Nun kann man froh sein, dass die DFB-Spitze den Vertrag mit dem Bundestrainer schon vor Monaten bis 2016 verlängert hat.

Damit es keine unnötige Nebenkriegsschauplätze gibt wie bei der WM 2010, als es permanent um Löws unklare Zukunft ging.

DFB-Präsident Wolfgang Niersbach hat das wesentlich besser gemacht als sein Vorgänger Theo Zwanziger vor dem Turnier in Südafrika.

Auch sonst kommt Niersbachs Amtsführung bei großen Teilen von Fans, Funktionären und Fußballern gut an.

Vielleicht ist das ein Grund für die völlig unnötigen Attacken von Zwanziger zur Unzeit - übrigens nicht zum ersten Mal.

Der Ex-Verbandsboss hat mit seinem Kleinkrieg gegen Niersbach kurz vor dem ersten WM-Spiel die Unruhe rund um die deutsche Mannschaft billigend in Kauf genommen.

Glücklicherweise haben sich Jogis Jungs davon nicht beeinflussen lassen - fahrlässig war es gleichwohl.

Zwanziger sollte seine offensichtlichen Probleme mit dem Nachfolger lieber auf direktem Weg klären. Stattdessen verweigert er seit seinem Rücktritt jegliche Zusammenarbeit.

Dabei hätte er seine Bedenken auf dem letzten DFB-Bundestag im Oktober offen vorbringen können - doch Zwanziger blieb zu Hause, und der bei Amateuren und Profis unumstrittene Niersbach wurde einstimmig als Präsident wiedergewählt.

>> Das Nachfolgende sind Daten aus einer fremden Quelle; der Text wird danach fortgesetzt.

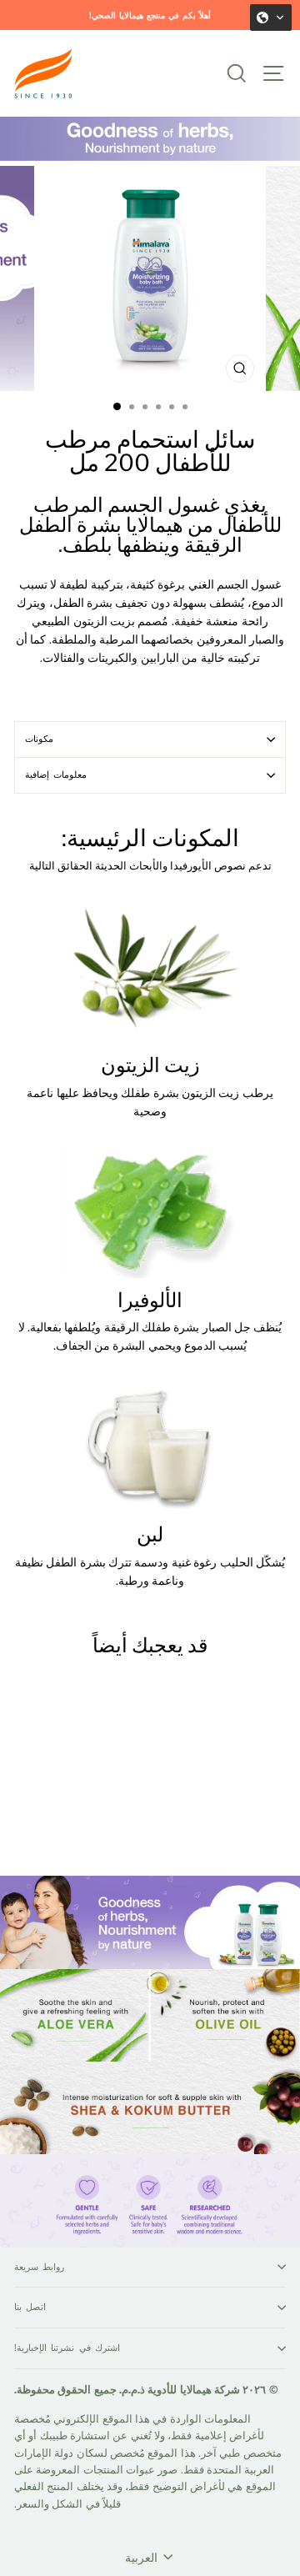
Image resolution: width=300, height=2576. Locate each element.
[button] (271, 17)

Unbestritten macht auch der einstige Generalsekretär nicht alles richtig, angefangen von seinem im Vergleich zu Zwanziger geringerem Engagement in gesellschaftspolitischen Fragen wie in der unnötigen Geheimniskrämerei um seine durchaus zu rechtfertigende Aufwandsentschädigung.

Doch die WM ist der falsche Zeitpunkt, um solche Streitpunkte öffentlich auszutragen.

Zumindest Niersbach weiß das und hat nach dem Sieg gegen Portugal kein neues Öl ins Feuer gegossen.

Und das ist auch gut so.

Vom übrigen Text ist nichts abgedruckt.